A main conclusion to be drawn from the Greek crisis is that an external currency regime is no cure for lax budget policies, writes Megan McArdle in a Bloomberg post today. On the contrary, I would add, an external currency can be a main cause of disequilibrium in public finances since a disequilibrium exchange rate stifling growth effect is likely to incite a government to recourse to more public spending and budget deficits in the hope of compensating for the deflationary monetary policy effect.
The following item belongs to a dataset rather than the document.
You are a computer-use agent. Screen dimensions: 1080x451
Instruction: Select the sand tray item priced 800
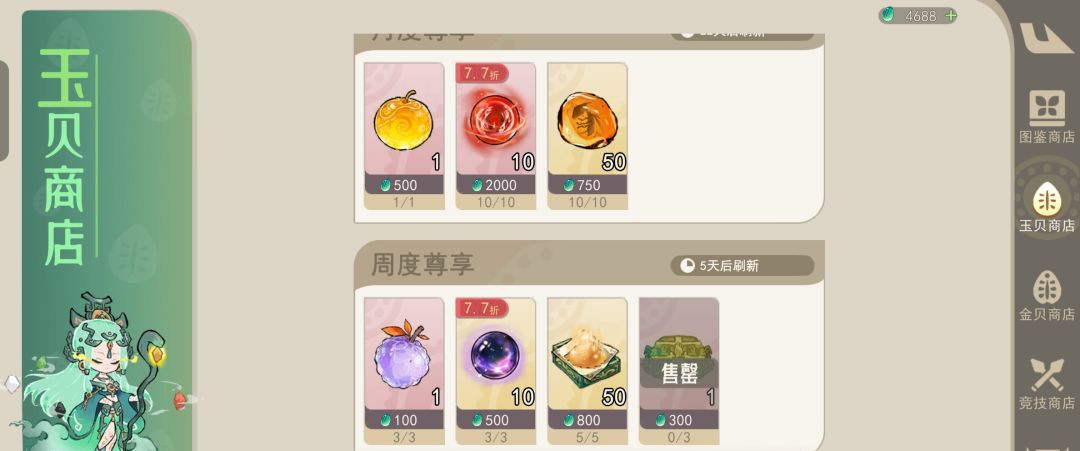coord(587,370)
Here is a quote from her post:

“It's easy to moralize Greece's feckless borrowing, weak tax collection and long history of default, and hey, go ahead; I won't stop you. But whatever the nation's moral failures, what we're witnessing now shows the dangers of trying to cure the problems of weak fiscal discipline with some sort of externally imposed currency regime. Greek creditors and Brussels were not the only people to joyously embrace the belief that the euro would finally force Greece to keep its financial house in order; you hear the same arguments right here at home from American gold bugs. During the ardent height of Ron Paul's popularity, I tried to explain why this doesn't work: "You don't get anything out of a gold standard that you didn't bring with you. If your government is a credible steward of the money supply, you don't need it; and if it isn't, it won't be able to stay on it long anyway."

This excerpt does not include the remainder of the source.